※2011年10〜11月拍手小説
文化祭と共に行われるのは音楽祭だ。
といっても演奏ではなく合唱の方だけど。
僕は声が同級生達と比べるとどうやらやや高音らしい。
稀に声変わりしていないのでは囁かれることもある。
一応声変わりはしているのだが、確かに周囲との声を聞き比べると音程の差はかなりあるみたいだ。
「不二の声は珍しいのだろう」
そう語るのは手塚国光だった。
僕らは静まり返った体育館を占領していた。
もうじき用務員やら警備員やらの見回りが来るだろう。
その時まで雑談でもしようと言ったのは僕。
反対するであろう手塚は意外にも僕の案に乗ってきた。
「そうかな?まぁ高音の箇所も出るからね」
「俺には到底できないことだ」
「うーん…そんなこともないと思うけど」
「そうか?」
「だって夜の」
「まだ残っていたのか?今すぐ帰りなさい」
僕の言いかけた言葉は警備員によって遮られた。
少し歌の練習もしていたので時期に見回りは来ると予感はしていたけれど、タイミングがいまいちよくなかったことに僕は不満を持った。
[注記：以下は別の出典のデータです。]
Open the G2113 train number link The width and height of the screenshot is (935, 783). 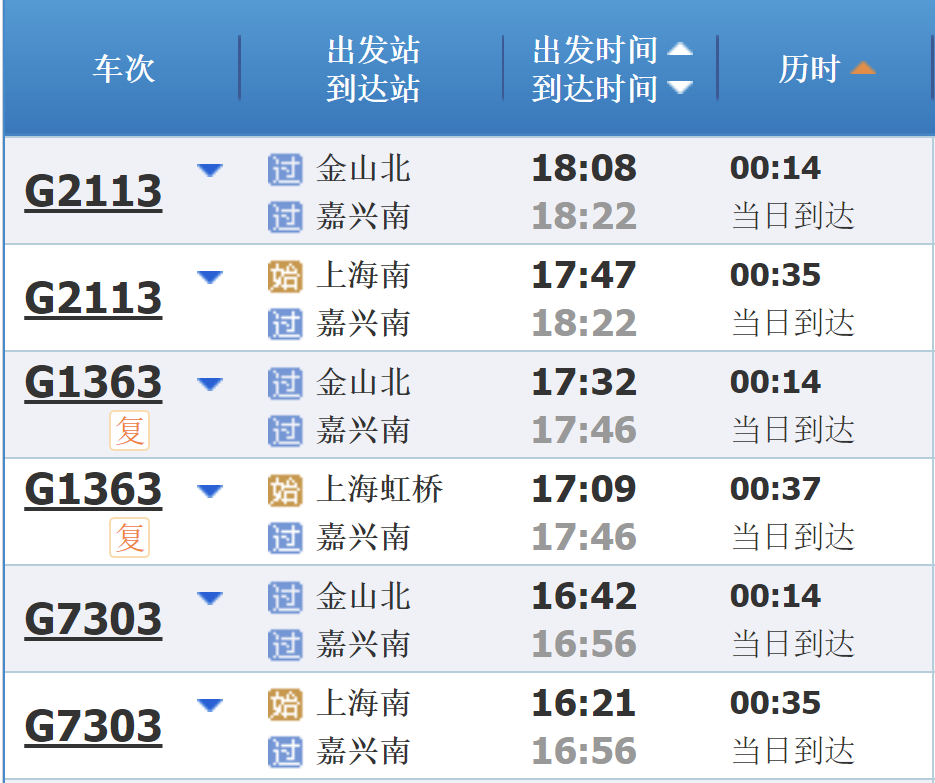92,190
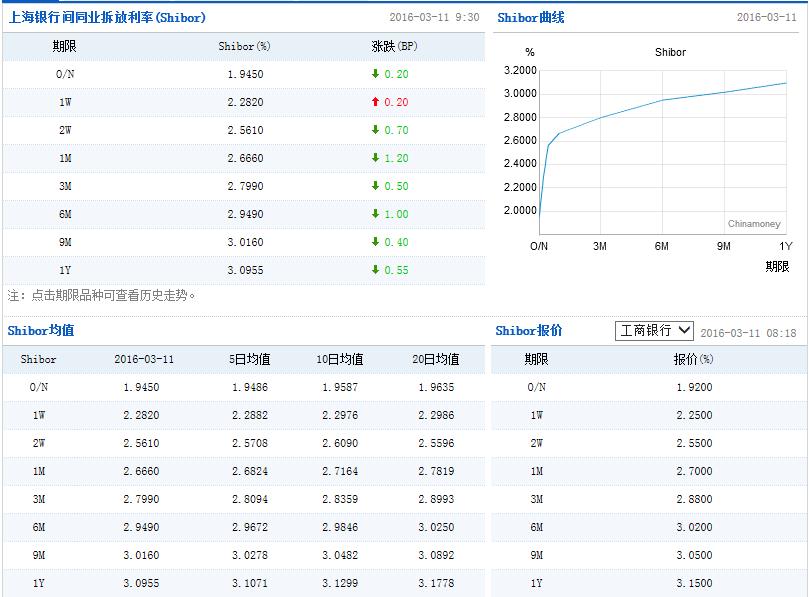This screenshot has height=597, width=809.
Task: Click the Chinamoney watermark in the chart
Action: pyautogui.click(x=754, y=224)
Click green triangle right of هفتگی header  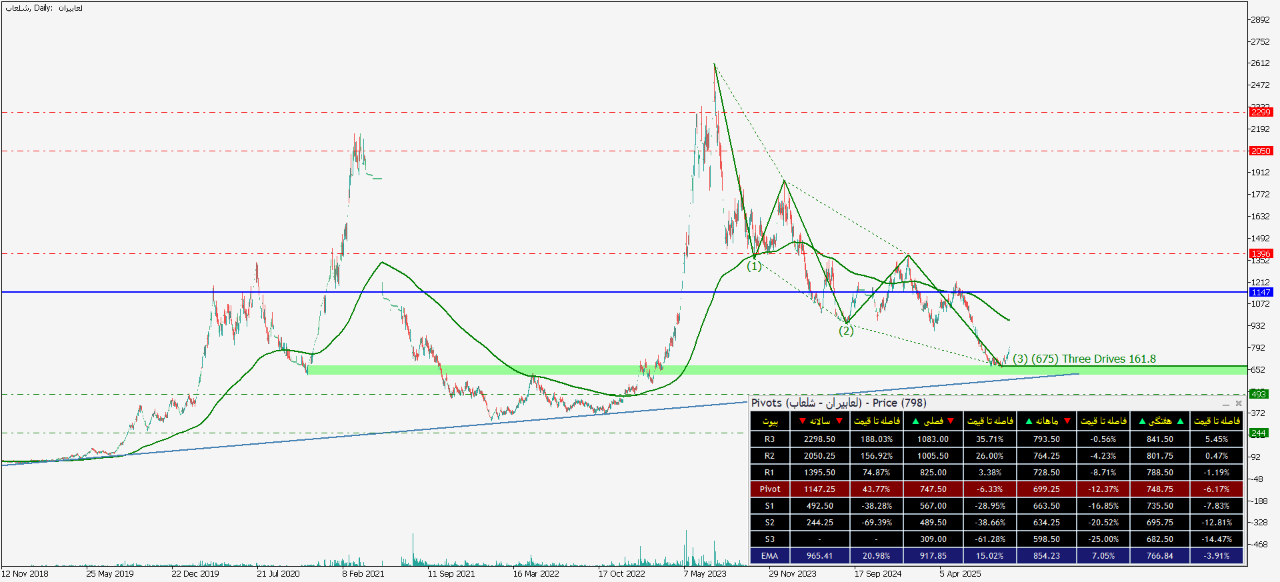point(1179,421)
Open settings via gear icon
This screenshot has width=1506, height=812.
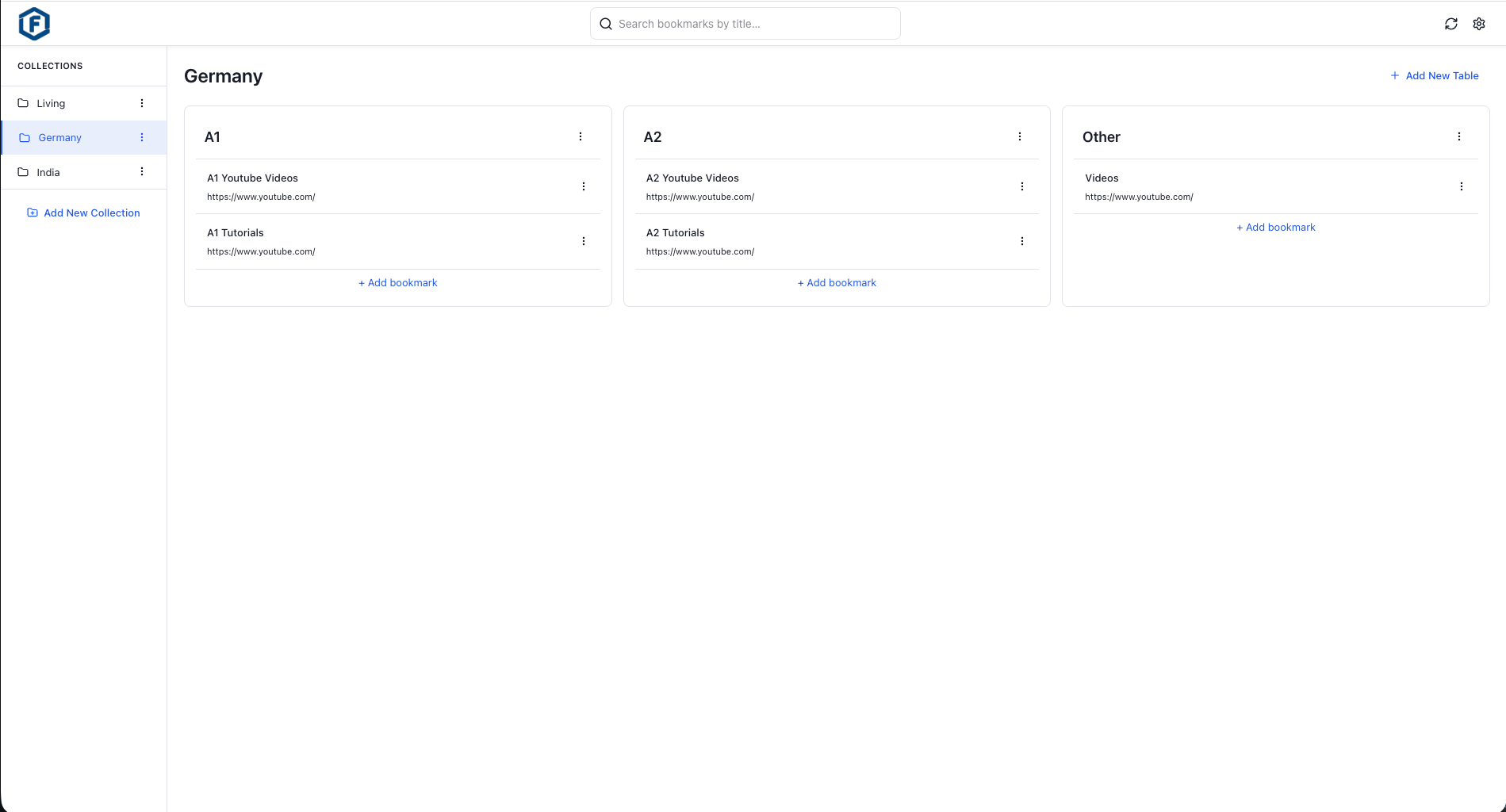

しかし僕が何を言おうとしていたのか悟っていたらしい手塚は顔を赤く染めていた。
暗がりでもわかるくらいだから相当恥ずかしがっているに違いない。
こうして僕は手塚を弄って遊んだりする。
僕と手塚は既に帰り支度を済ませてあったので、鞄を持って外へと出た。
夜の帰り道は何故か普段通う下校の道とは異なっているように思う。
不安もあれば冒険的な気持ちにもなれるから不思議だ。
「ねぇ手塚。この歌知ってる?」
僕が歌えばあぁ、あの歌かと思い出した素振りを手塚は見せた。
昨年の僕のクラスが歌っていた曲である。
「心の瞳でー…君を見つめればー…愛することーそれがーどんなことだかー…」
「やめろ、ご近所迷惑だ」
「つれないね」
それでも静かな音色で歌ったつもりだったが。
手塚に顔をしかめられたならばやめるしかない。
確かに時に歌は耳障りになることもある。
今年の歌は全クラス合唱がハレルヤになった。
全部ドイツ語で歌うので慣れない発音に苦戦する生徒もいたが、練習の成果は出ており、気付けばふと歌い出す生徒も少なくない。
「君はドイツ語なら楽勝だよね」
「そういうわけではないが」
「うん…でも手塚の歌声聞きたいな」
「さっき練習しただろう」
「はいはい…わかったよ」
練習と誘っておいて僕は彼の歌声を独占したかった。
それは向こうもわかっていたらしい。
お返しに僕にも歌えと言ってきた手塚はどうも普段の手塚らしくなくて笑える。
などと言ったら怒られそうだけれど。
「歌はいいな」
「うん。僕、カラオケとかもいいけど合唱も好きだな」
「俺は合唱の方が好きだ」
「手塚ってば前に部活の打ち上げのとき、カラオケで困ってたもんね」
「苦手なんだ…あぁいうのは」
さりげなく眼鏡の位置を直している手塚。
彼の心情を落ち着かせるための行為ともいえる。
「また歌いに行きたいね」
「いや…カラオケはもう…」
「違うよ手塚。また今日みたいに放課後残って…誰もいない空間で合唱練習したいねってこと」
「あぁ…そうだな」
今度は警備員に注意されない程度の時間までな、と手塚は付け加えて言った。